Sur le fond, le texte proposé vise avant tout à simplifier l’existant, sans pour autant le bouleverser. Il n’y a pas d’intégration de l’urbanisme commercial dans l’urbanisme de droit commun, puisque l’ensemble des dispositions figurant dans le code de commerce sont maintenues : obligation d’obtenir une autorisation d’exploitation pour les projets commerciaux les plus significatifs, maintien des commissions départementales d’aménagement commercial, les CDAC, maintien de la Commission nationale d’aménagement commercial…
La réforme est en fait avant tout procédurale : elle prévoit que, pour les projets nécessitant la délivrance d’un permis de construire en sus de l’autorisation d’exploitation commerciale, le permis pourra tenir lieu d’autorisation d’exploitation. La prise de position de la CDAC ou de la CNAC est ramenée au rang d’avis conforme, que l’on peut considérer comme un acte préparatoire à la délivrance du permis de construire. Désormais, seul ce dernier est attaquable devant le juge administratif, ce qui permettra d’« économiser » le temps du recours contre la décision de la CNAC devant la cour d’appel, puis devant le Conseil d’État, soit un gain de plusieurs mois.
Un second avantage est que la procédure intégrée garantit une meilleure cohérence entre la décision prise sur le fondement du code de commerce et celle prise en application du code de l’urbanisme. Il était courant que le projet faisant l’objet de la demande de permis de construire ne corresponde pas à celui autorisé par la CDAC. Ce ne sera désormais plus possible.

•••••

*Exercices et consignes*.
- 1) D'après le texte sur la réforme de l'urbanisme commercial, quel acte sera désormais le seul susceptible d'être attaqué devant le juge administratif ?
- 2) Rédigez la suite du texte sur la réforme de l'urbanisme commercial, en reprenant immédiatement après sa dernière phrase.

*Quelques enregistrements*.
•••••

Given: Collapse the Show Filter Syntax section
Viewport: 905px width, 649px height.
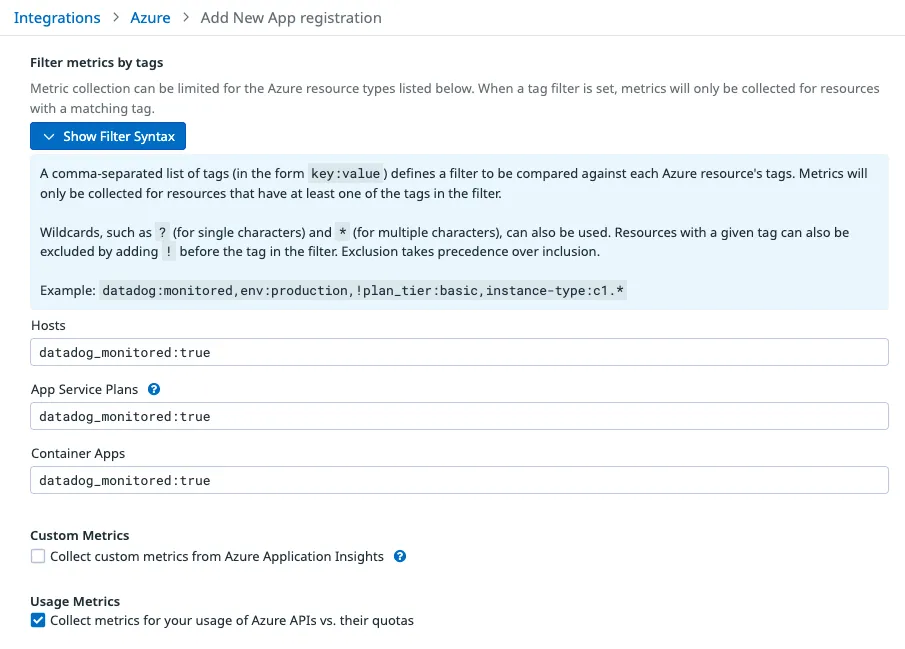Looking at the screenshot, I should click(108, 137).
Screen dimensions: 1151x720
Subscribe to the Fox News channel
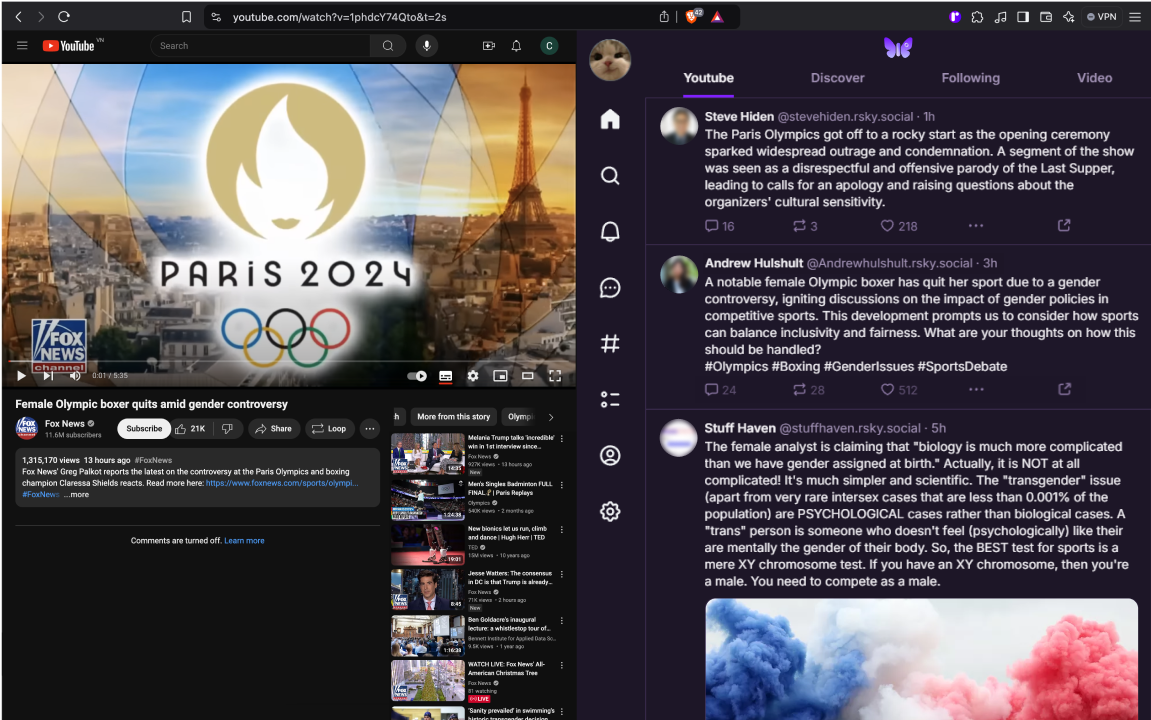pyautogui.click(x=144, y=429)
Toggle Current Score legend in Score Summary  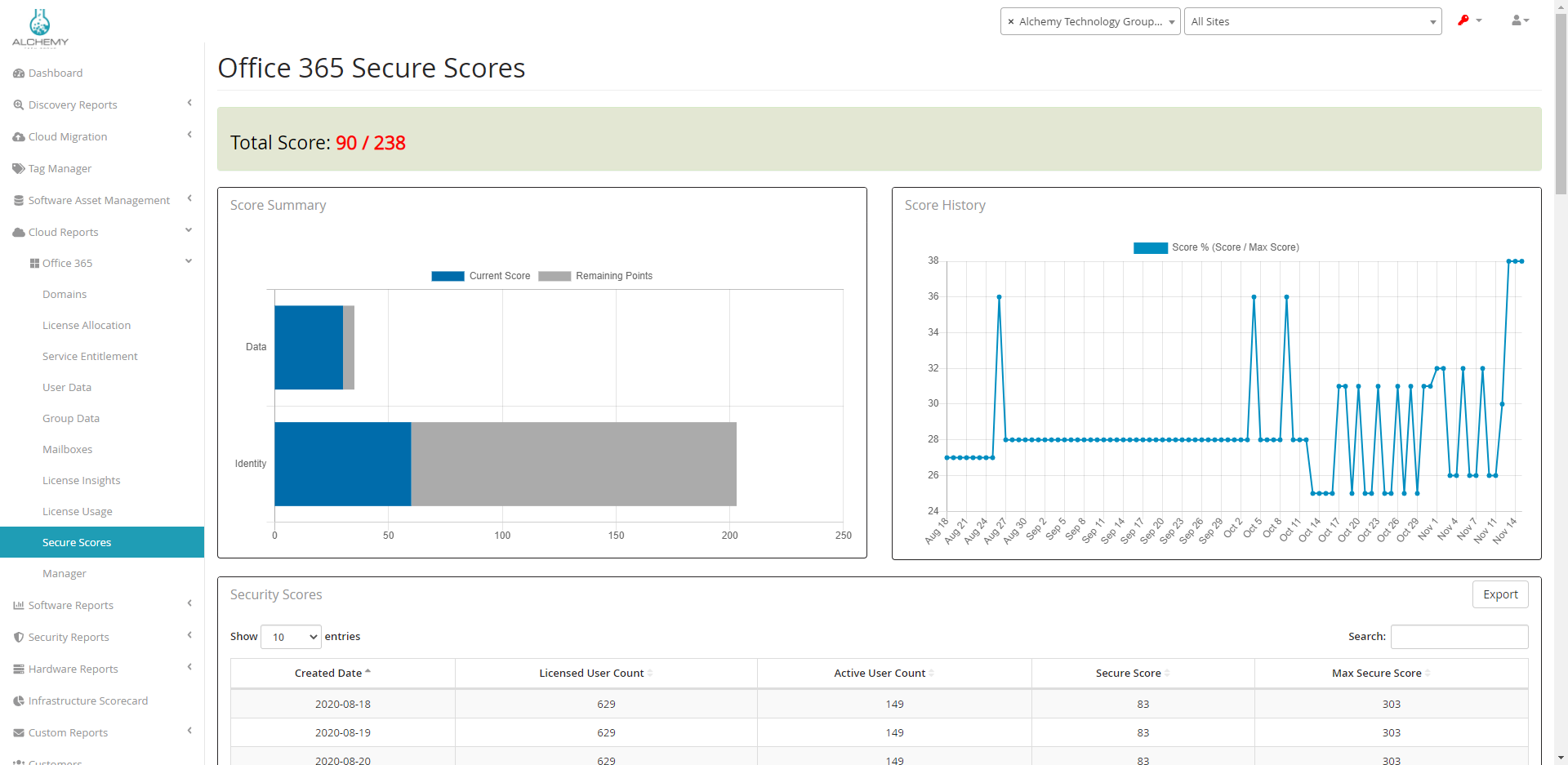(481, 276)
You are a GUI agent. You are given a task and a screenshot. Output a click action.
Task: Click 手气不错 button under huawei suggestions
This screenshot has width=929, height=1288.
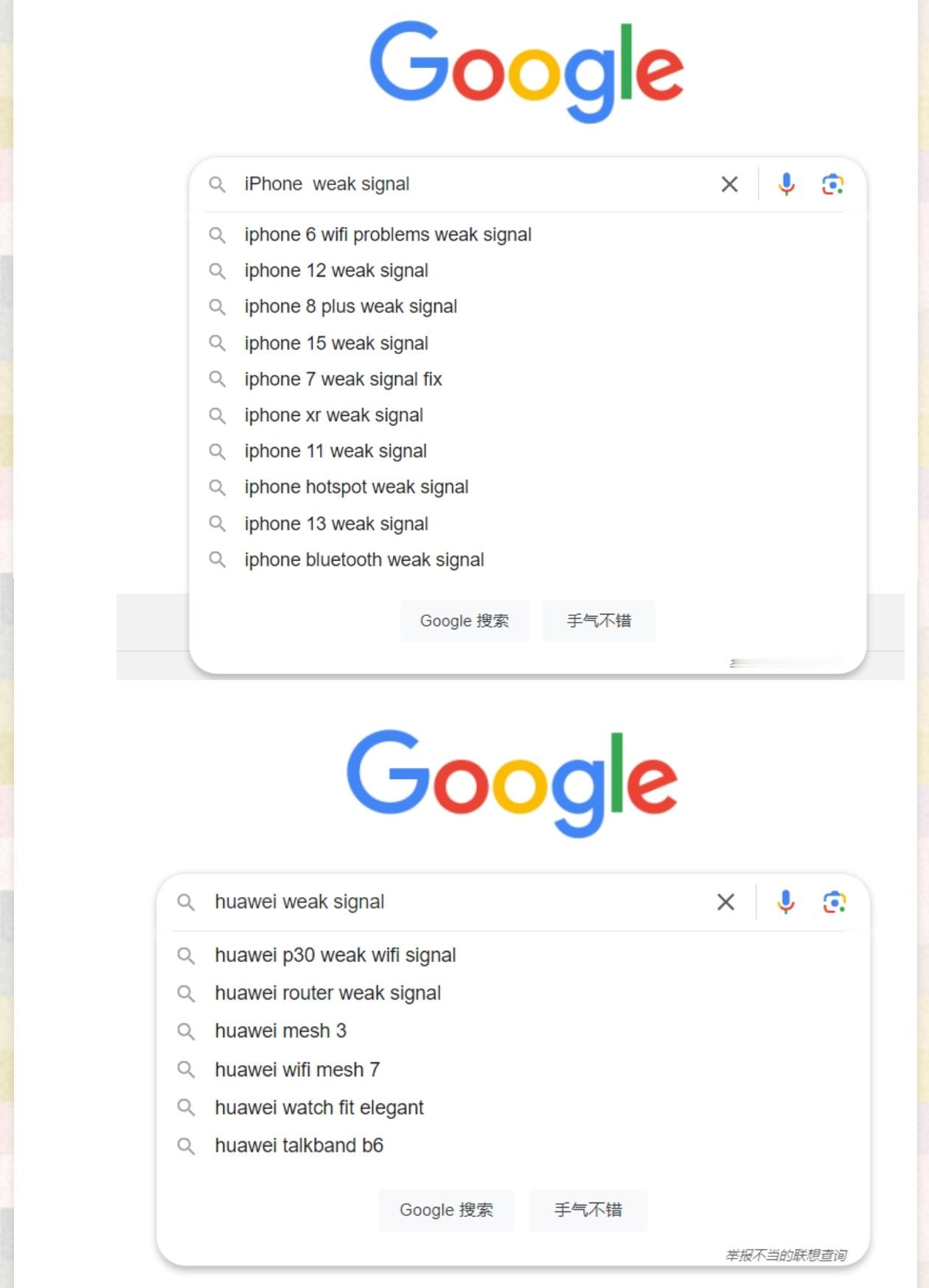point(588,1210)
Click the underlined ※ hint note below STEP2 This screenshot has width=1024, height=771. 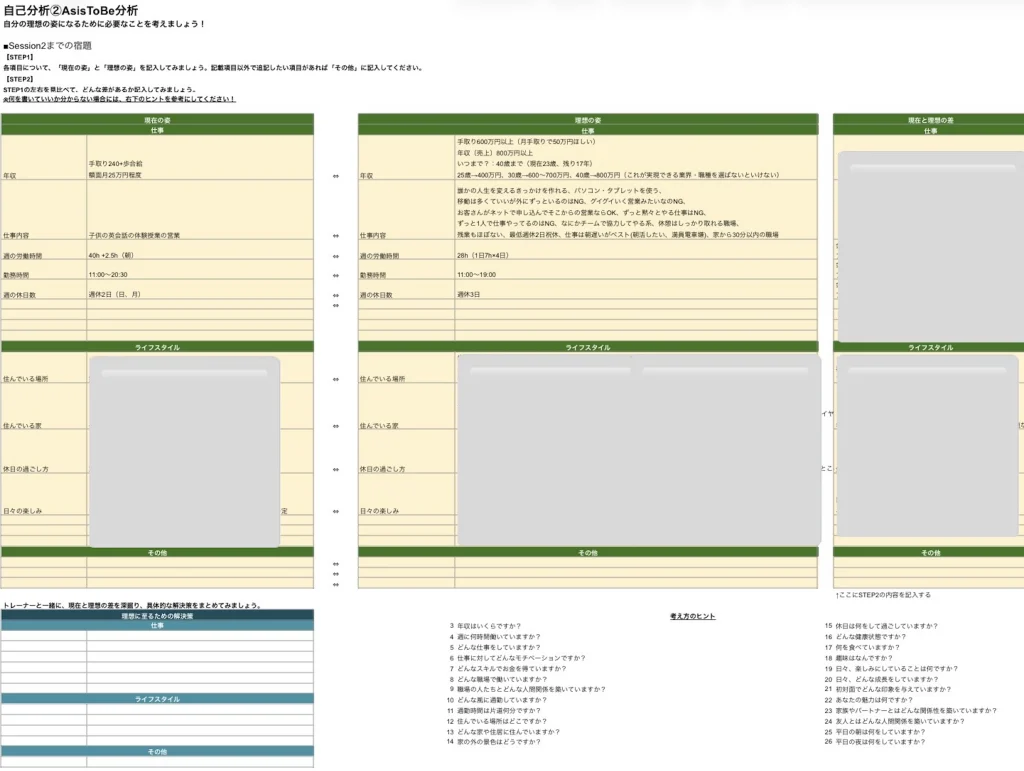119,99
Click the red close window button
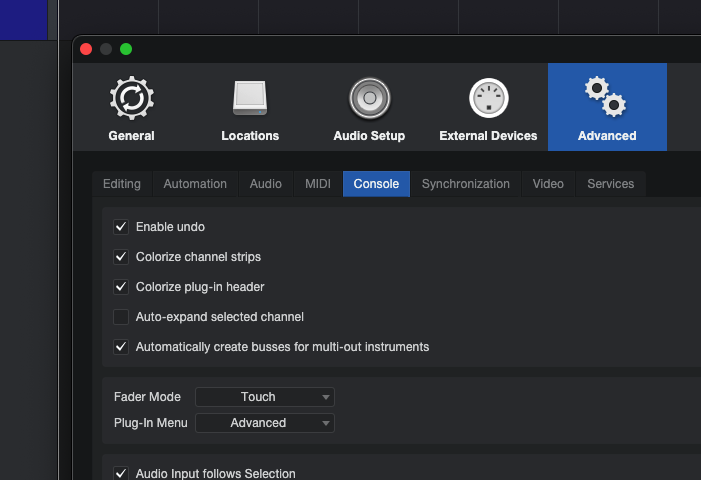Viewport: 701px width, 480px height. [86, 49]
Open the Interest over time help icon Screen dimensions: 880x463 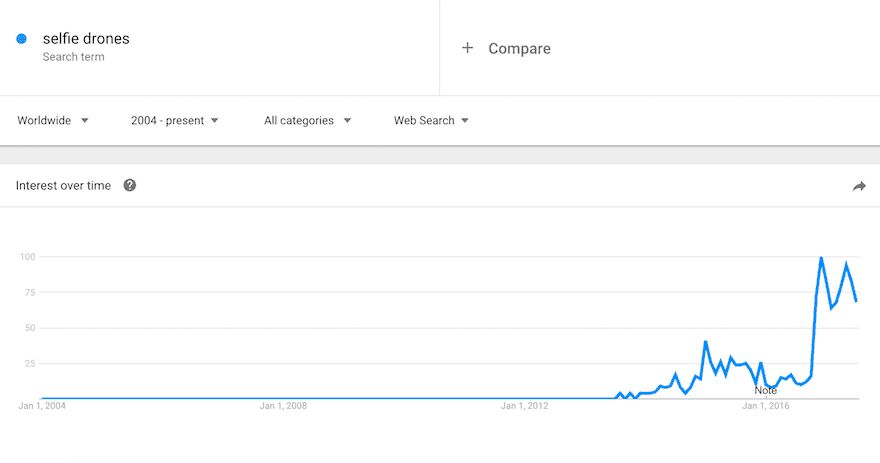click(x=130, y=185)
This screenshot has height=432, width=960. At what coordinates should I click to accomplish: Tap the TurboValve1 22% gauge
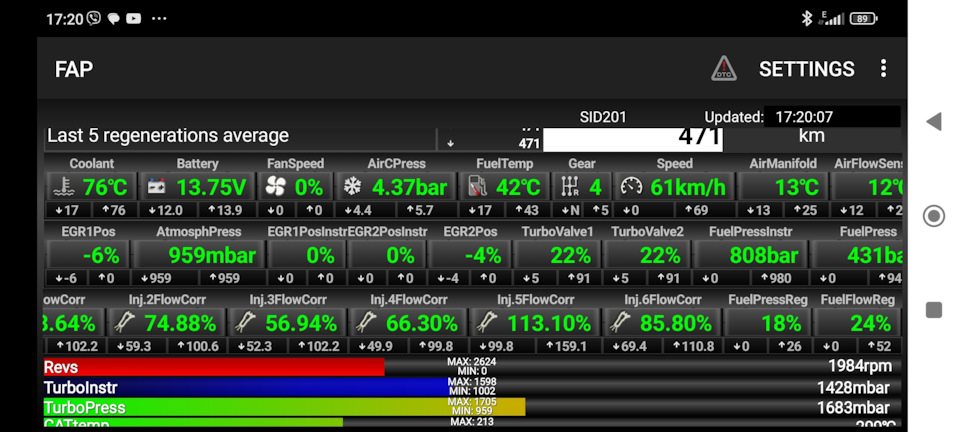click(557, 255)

•••••

*Réponses rédigées*.
- 1) Le permis de construire.

- 2)
Outre cette réforme de la procédure d’autorisation, le texte comprend aussi une réforme de la composition et des critères de décision de la CDAC. Il prévoit une augmentation du nombre des membres de droit qui y siègent de manière permanente, de façon à donner plus de cohérence aux décisions de la commission à travers le temps. Il prévoit également l’introduction d’un nouveau type de critères relatifs à la protection du consommateur.
Enfin, le projet de loi comporte une réforme du statut et de la composition de la CNAC. Cette dernière devient une autorité administrative indépendante, et son collège passe de huit à douze membres. Elle se voit dotée, en outre, d’un pouvoir d’auto-saisine pour les projets de plus de 20 000 mètres carrés.
Sur cette partie du texte, la commission a adopté plusieurs amendements que nous lui avons présentés : l’articulation du schéma de cohérence territoriale, le SCOT, avec le travail de la CDAC et la procédure de délivrance du permis de construire a été précisée, afin de donner au SCOT toute sa portée ; la composition de la CDAC et de la CNAC a été modifiée afin d’assurer la représentation de l’échelon intercommunal ; les litiges portant sur le permis de construire tenant lieu d’autorisation d’exploitation commerciale ont été renvoyés directement à la cour administrative d’appel, afin d’accélérer le temps des procédures contentieuses ; la nature des critères de décision de la CDAC relatifs à la protection des consommateurs a été précisée.
Nous aurons l’occasion d’examiner, dans la suite du débat, plusieurs amendements tendant à « muscler » un peu cette réforme de l’urbanisme commercial. Il s’agit notamment de renforcer le volet commercial du SCOT et de prendre pour référence des seuils de saisine de la CDAC la surface de plancher plutôt que la surface de vente.
Avant de conclure, je souhaite remercier les rapporteurs pour avis de la commission de la culture et de la commission des lois, Didier Marie et Nicole Bonnefoy, de leur contribution très positive à l’élaboration du texte qui est aujourd’hui soumis au Sénat.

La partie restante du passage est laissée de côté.